So it was that little Emily Perez, 2nd Lt. United States Army Medical Service Corps, after ten months in Iraq, led her soldiers out onto the gravel one more time.
Lt. Perez, saddles up and leads them into the night.
In the early morning darkness of September 12, 2006, her HMMWV, at the head of a seventeen vehicle convoy near Najaf in southern Iraq, drove over an explosively formed penetrator, the deadliest of IEDs. It exploded underneath her. The blast injuries killed her instantly. Her translator, seated behind her, suffered blunt force amputation of his legs below the knees. Her driver and gunner survived with light wounds. They discovered Emily was killed and pulled the translator from the burning HMMWV just before the ammo cooked off.
Part of the Cadet Prayer says, "Make us to choose the harder right rather than the easier wrong…"
The decision not to allow her soldiers to be placed under the command of an unprepared officer had cost her life. Not every act of valor in war is accomplished with an attack on the enemy. Sometimes it’s as simple as a conscious choice by a medical service corps officer to do the right thing: take care of her soldiers, no matter how tired she might be or how easy it would be to look the other way.
Emily’s Superintendent at West Point was LTG William Lennox. Because of her cadet rank, he had known and worked with Emily during her time there. He retired from the Army a few months before she was killed. Not many cadets have their retired Superintendent eulogize them at their funerals, but Emily’s made the trip and did exactly that.
L-R: The Cadet First Captain Ryan L Boeka, The Acting Secretary of the Army Les Brownlee, former Senator Bob Dole, Cadet CSM Emily J T Perez, LTG William Lennox, Superintendent of West Point,unknown cadet, after a Brigade parade the afternoon of Dole's Thayer Award ceremony, September 29, 2004.
A while ago in an email exchange Emily’s faculty advisor from West Point wrote that six years after her death and seven years after her graduation, she was "bordering on legendary at West Point." Considering the history of cadets from that institution, that’s a big statement.

+ + +

Goal of the exercise: Carry on the passage about Lt. Emily Perez from its last sentence.

[Stored data entries]
+ + +

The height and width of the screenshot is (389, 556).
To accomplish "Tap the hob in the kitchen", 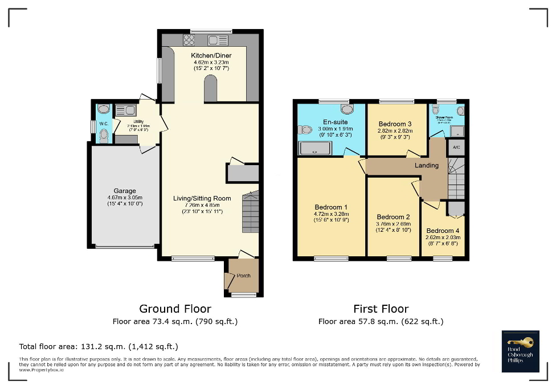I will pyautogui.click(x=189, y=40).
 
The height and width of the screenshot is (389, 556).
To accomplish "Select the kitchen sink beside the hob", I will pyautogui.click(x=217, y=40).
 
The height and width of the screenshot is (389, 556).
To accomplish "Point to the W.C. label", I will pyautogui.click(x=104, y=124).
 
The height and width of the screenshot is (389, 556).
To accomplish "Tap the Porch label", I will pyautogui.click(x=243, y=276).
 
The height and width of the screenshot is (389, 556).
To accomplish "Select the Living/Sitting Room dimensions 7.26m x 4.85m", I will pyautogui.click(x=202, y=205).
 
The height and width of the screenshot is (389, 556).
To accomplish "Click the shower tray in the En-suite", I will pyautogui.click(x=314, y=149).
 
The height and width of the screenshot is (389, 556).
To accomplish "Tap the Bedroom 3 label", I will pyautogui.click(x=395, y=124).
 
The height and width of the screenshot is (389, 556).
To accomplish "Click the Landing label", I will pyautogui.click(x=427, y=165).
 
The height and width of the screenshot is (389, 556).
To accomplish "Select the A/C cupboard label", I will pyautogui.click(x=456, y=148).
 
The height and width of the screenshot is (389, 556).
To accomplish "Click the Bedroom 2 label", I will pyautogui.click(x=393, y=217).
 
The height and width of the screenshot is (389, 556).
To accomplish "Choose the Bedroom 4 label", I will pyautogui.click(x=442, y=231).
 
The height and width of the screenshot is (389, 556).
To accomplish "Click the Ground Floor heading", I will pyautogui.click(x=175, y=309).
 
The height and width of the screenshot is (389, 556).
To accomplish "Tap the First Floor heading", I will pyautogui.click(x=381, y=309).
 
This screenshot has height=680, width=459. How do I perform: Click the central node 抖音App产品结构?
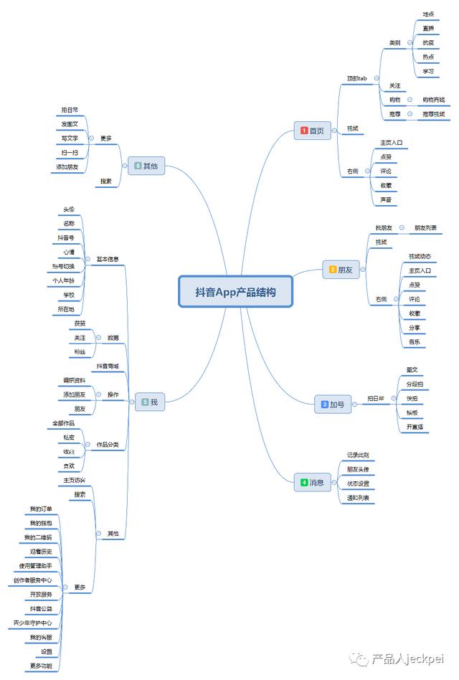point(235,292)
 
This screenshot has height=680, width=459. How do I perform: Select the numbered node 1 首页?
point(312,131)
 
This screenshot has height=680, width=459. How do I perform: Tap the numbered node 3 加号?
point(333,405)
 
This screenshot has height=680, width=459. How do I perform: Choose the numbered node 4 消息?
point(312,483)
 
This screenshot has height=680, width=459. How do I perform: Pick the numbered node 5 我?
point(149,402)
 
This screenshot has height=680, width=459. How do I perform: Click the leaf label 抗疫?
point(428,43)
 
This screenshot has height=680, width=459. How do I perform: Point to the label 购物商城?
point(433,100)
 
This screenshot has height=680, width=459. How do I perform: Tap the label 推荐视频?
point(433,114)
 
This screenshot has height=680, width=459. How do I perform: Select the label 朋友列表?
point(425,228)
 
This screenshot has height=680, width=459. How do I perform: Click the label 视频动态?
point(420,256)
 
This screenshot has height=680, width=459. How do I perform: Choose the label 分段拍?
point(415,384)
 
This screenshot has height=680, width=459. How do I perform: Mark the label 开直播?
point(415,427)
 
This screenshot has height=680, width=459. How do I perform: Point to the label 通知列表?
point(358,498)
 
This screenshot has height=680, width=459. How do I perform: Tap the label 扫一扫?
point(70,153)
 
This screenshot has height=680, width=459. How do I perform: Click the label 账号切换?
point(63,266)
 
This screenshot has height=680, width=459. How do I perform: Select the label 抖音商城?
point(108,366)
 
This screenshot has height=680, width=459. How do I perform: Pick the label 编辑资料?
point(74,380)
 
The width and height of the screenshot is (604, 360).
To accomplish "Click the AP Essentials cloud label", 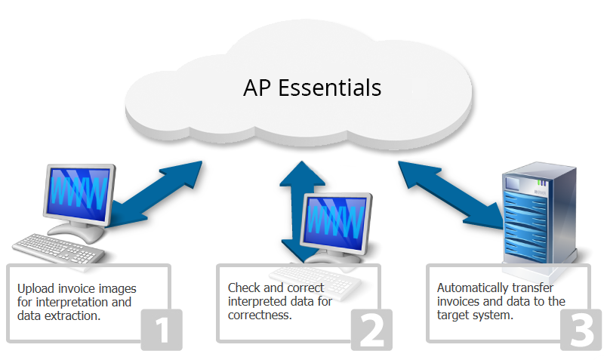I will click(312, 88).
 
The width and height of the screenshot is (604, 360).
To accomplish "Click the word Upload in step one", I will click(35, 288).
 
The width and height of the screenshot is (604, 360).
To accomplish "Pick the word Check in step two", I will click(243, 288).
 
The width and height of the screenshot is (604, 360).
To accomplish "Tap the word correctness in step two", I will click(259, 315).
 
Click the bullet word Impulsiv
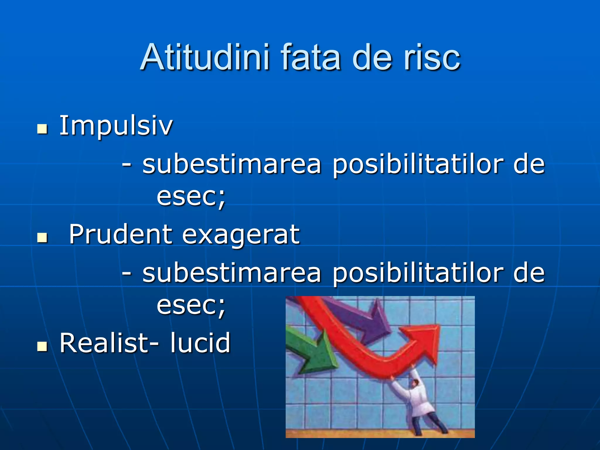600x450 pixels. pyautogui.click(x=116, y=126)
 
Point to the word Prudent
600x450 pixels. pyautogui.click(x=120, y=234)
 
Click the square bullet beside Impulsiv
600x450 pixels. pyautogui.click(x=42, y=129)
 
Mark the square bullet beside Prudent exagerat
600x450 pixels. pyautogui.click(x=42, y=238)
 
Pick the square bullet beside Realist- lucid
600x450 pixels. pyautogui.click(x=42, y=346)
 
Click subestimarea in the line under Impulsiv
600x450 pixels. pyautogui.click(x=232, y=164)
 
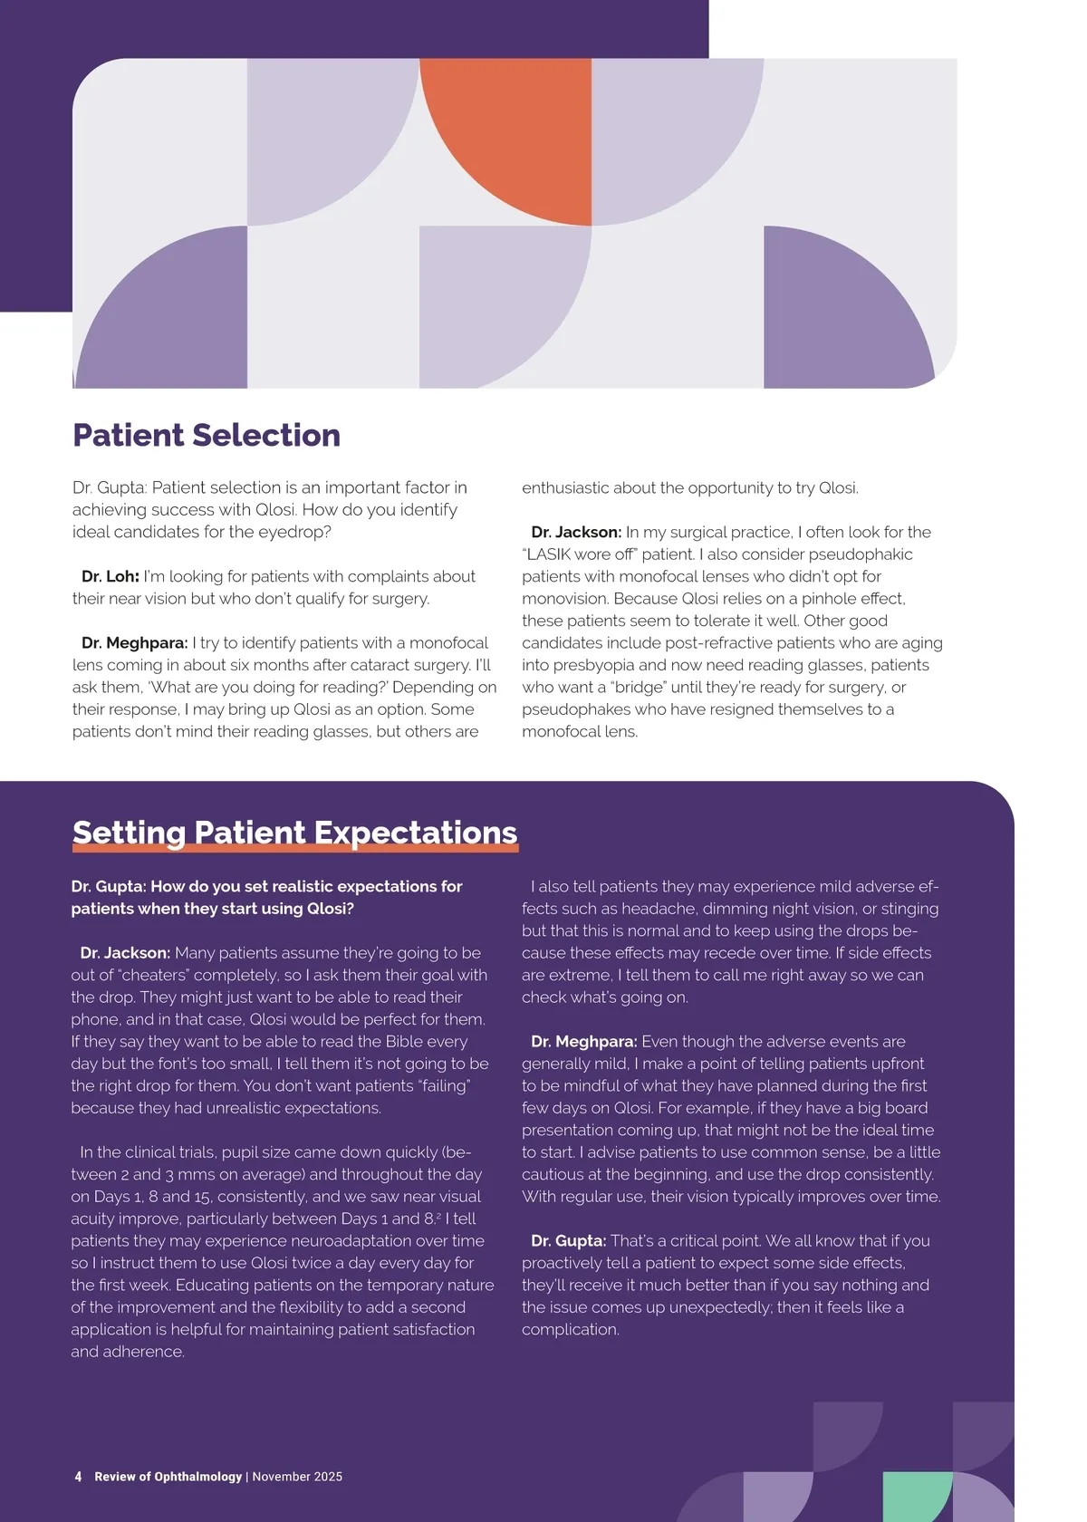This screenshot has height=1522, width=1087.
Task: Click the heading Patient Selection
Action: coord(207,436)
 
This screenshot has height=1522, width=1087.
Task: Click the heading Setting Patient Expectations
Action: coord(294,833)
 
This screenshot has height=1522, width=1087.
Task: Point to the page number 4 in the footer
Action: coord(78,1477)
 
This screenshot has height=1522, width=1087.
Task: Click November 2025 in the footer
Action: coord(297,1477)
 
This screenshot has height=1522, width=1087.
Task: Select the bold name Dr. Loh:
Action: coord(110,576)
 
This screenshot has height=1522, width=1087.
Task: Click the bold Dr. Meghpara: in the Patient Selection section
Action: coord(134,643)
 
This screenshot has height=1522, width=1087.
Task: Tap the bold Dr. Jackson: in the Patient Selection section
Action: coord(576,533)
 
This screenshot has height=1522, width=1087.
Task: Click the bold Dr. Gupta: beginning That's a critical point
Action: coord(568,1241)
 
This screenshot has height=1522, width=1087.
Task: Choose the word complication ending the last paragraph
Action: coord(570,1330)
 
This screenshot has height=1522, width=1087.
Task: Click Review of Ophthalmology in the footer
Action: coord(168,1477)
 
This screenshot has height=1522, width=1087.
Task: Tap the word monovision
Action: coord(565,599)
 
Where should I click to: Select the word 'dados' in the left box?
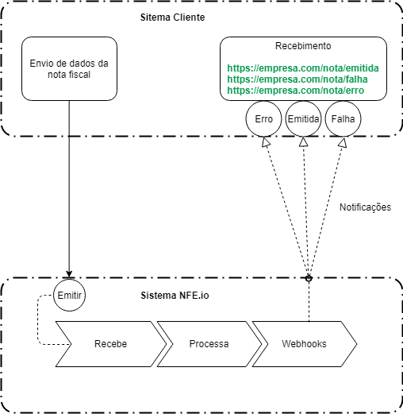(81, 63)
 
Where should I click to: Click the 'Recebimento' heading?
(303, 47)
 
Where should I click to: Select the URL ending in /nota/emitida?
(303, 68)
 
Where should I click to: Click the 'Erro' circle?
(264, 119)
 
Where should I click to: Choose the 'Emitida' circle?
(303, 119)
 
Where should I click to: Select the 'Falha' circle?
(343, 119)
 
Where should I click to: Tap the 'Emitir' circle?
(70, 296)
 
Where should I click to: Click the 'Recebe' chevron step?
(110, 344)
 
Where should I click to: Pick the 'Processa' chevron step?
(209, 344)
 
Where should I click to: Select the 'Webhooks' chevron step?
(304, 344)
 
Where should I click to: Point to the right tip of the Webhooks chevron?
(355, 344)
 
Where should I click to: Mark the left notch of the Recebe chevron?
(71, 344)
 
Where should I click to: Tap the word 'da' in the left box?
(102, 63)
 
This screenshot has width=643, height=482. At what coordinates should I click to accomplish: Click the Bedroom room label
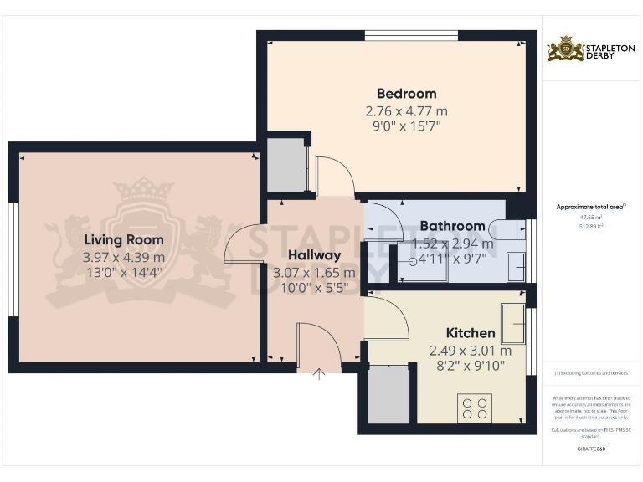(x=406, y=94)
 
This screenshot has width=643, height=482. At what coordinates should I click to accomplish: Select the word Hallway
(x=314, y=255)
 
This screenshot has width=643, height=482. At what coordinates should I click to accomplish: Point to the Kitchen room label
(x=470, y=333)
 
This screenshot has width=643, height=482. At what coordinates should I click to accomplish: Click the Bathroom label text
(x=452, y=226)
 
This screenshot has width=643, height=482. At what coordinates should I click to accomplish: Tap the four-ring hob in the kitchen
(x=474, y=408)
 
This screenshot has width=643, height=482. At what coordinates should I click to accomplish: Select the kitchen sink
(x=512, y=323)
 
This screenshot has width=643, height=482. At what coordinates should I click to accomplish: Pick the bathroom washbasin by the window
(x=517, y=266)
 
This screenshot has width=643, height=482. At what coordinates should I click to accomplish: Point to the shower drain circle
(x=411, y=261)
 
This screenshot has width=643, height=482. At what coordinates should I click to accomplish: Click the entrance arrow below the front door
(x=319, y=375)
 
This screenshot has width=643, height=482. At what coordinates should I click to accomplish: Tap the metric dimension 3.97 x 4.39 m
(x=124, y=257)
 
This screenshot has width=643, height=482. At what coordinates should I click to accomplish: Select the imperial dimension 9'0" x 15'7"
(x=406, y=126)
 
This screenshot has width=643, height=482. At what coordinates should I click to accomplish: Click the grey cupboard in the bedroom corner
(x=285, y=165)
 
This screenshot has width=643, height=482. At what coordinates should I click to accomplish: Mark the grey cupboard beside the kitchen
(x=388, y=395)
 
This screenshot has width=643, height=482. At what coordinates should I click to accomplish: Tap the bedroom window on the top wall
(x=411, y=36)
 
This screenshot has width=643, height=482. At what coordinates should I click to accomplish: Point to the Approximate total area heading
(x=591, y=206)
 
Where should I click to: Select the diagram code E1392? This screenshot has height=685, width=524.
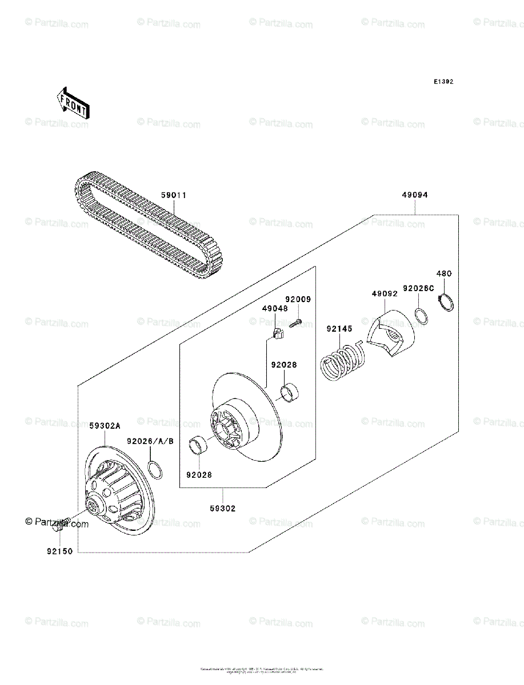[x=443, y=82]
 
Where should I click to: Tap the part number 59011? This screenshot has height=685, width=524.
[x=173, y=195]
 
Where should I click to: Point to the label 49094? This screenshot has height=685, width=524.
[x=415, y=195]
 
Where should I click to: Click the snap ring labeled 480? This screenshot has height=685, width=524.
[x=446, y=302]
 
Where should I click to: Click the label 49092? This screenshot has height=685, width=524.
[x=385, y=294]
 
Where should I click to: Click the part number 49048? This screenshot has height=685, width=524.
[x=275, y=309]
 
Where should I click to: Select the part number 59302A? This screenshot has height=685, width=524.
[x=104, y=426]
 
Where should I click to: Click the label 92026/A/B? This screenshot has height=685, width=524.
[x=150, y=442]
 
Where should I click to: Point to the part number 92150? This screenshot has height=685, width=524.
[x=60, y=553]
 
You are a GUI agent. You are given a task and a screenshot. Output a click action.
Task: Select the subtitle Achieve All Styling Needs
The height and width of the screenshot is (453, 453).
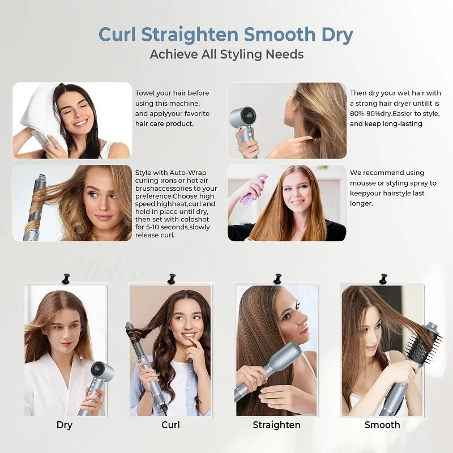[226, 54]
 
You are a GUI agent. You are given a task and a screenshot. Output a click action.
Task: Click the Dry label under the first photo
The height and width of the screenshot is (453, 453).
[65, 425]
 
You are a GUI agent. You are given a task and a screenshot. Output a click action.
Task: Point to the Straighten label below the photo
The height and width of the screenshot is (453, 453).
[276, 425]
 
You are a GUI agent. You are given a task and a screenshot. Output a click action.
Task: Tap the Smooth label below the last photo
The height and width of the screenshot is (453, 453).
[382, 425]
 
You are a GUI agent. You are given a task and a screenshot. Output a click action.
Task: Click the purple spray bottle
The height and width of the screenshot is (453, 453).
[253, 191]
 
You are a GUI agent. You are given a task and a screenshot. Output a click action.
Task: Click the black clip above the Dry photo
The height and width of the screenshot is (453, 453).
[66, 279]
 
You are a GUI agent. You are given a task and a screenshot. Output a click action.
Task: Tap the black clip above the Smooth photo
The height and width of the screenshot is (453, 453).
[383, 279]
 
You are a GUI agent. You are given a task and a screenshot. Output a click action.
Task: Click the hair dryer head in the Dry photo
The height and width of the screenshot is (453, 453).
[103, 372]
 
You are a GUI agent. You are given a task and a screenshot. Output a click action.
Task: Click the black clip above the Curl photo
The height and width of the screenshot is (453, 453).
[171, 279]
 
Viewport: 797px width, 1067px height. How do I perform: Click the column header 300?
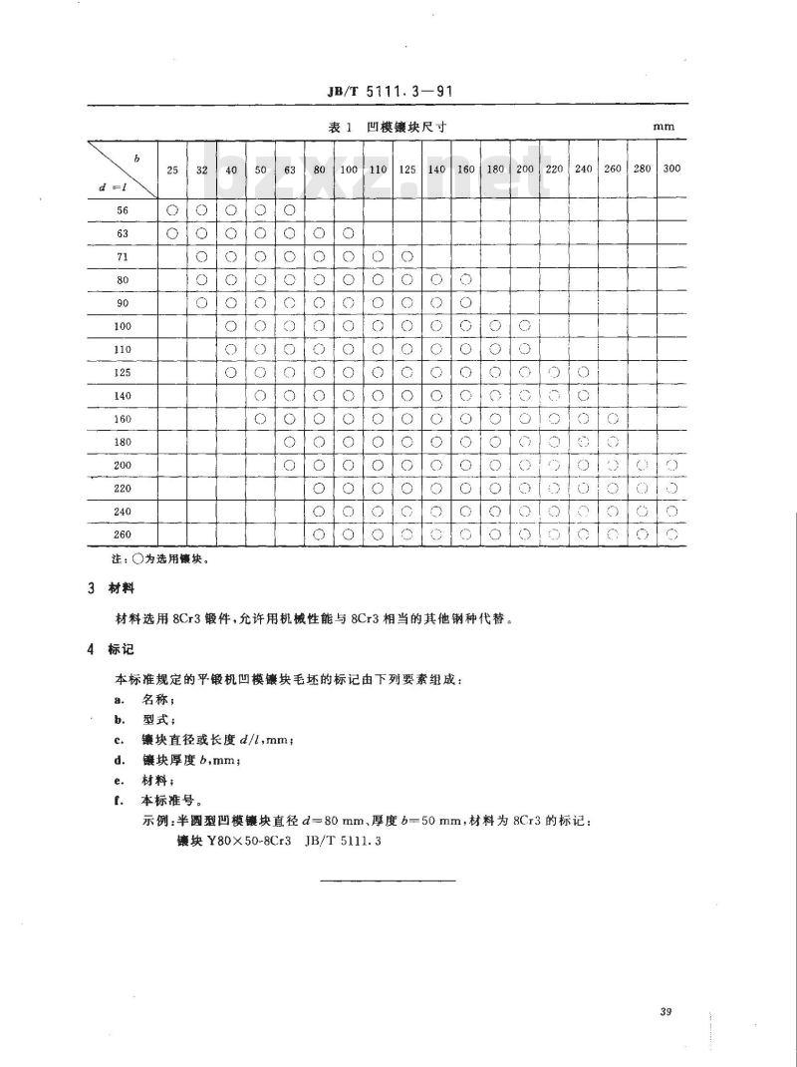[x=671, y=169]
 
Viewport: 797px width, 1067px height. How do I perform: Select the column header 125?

+ + +

Answer for this exercise:
Her department head authored a book in which he wrote briefly of her calling her an incredible leader. The current Superintendent referred to her as a "magnificent leader of character" during an impromptu speech to a raucous gathering of cadets in front of his house the night Bin Laden was killed.
It’s here: http://www.youtube.com/watch?v=23BHioBHD4Y
Some lines from a Time Magazine article about her at the time of her death:
Even at a school of overachievers, Perez's friends and teachers say that she stood out…. Professors wanted her to be in their classes, soldiers wanted her to lead their cadets, underclassmen wanted to catch a little bit of the unstoppable drive that pushed her to meet and exceed the many challenges the academy throws at its students.
"She was a star among stars," is how classmate Meagan Belk puts it. "You just never would have imagined this would happen to her."
Yolanda Ramirez-Raphael, her roommate at West Point, says that Perez's accomplishments in life all stemmed from an unshakeable self-confidence. "She didn't worry about whether someone liked her or not," says Ramirez-Raphael. At male-dominated West Point, she says, "women will sometimes try to change their leadership style, but not Emily. She always got right to the point."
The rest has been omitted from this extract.